NEWS
Babylon 5: The Road Home Review
2023-08-17
You gotta feel for the Babylon 5
fandom. While Star Wars, Star Trek, and even Twin Peaks fans have been fed well
with continuing stories or revivals, the B5 loyalists have been sucking space
dust. But series creator J. Michael Straczynski recently won the game of licensing
chicken by outlasting the unnamed Warner Brothers exec he blames for blocking
new Babylon 5 projects for decades. With the greenlights now glowing, the first
new entry in the franchise since 2007’s Babylon 5: The Lost Tales is the
animated nostalgia fest The Road Home. The beautifully rendered, 79-minute
movie celebrates not only Straczynski's patient fanbase, but the returning cast
from the original series. Unabashedly sentimental, romantic, and a bit corny at
times, The Road Home plays it safe by appealing to contemporary appetites for
universe-hopping stories, but uses its deep bench of memorable characters very
well.
What makes The Road Home stand out
the most is how it lives so well in the animated medium. Director Matt Peters
and supervising producer Rick Morales, both long-time WB Animation veterans,
bring such energy to the project that you wonder why an animated version of
Babylon 5 wasn’t tried decades ago. The movie’s mix of 2D and 3D animation
infuses new life into the familiar space station, the classic spaceships, and
the alien species – especially the bug-like Shadows, who are much scarier now.
Unhampered by the restrictions of a live-action budget, every aspect of the B5
world benefits from the glow up that the animation provides. The battle scenes
have more stakes, the worlds look more lush and impressive, and the likenesses
of the characters to the actors who played them is just the right mix of
authentic yet stylized.
Verdict
Babylon 5: The Road Home is a
worthwhile installment for longtime Babylon 5 fans that have been waiting
nearly two decades for anything new in the canon. J. Michael Straczynski’s
script stridently wears its heart on its sleeve, which will likely land for
nostalgic old-timers but play a little cloying for those without prior
investment.
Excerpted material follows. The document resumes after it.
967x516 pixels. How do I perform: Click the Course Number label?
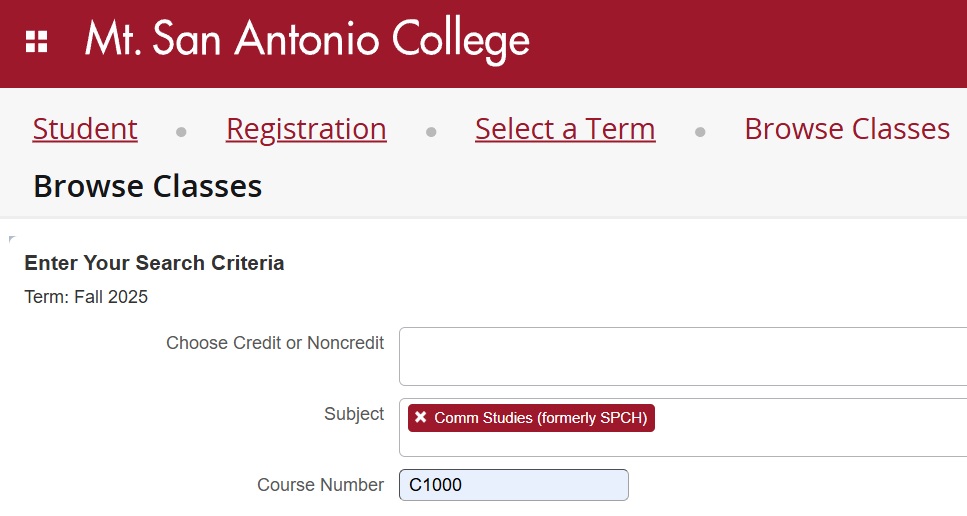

The standalone story is easily digestible for all viewers, it just
suffers a bit in taking the well-worn multiverse/alternate reality path.
However, the choice to make The Road Home an animated film is inspired. The
medium vastly improves upon the cut-rate visual effects (and extra tight budgets)
of the live-action TV series and movies, and will hopefully serve as a softer
transition for the planned live-action reboot.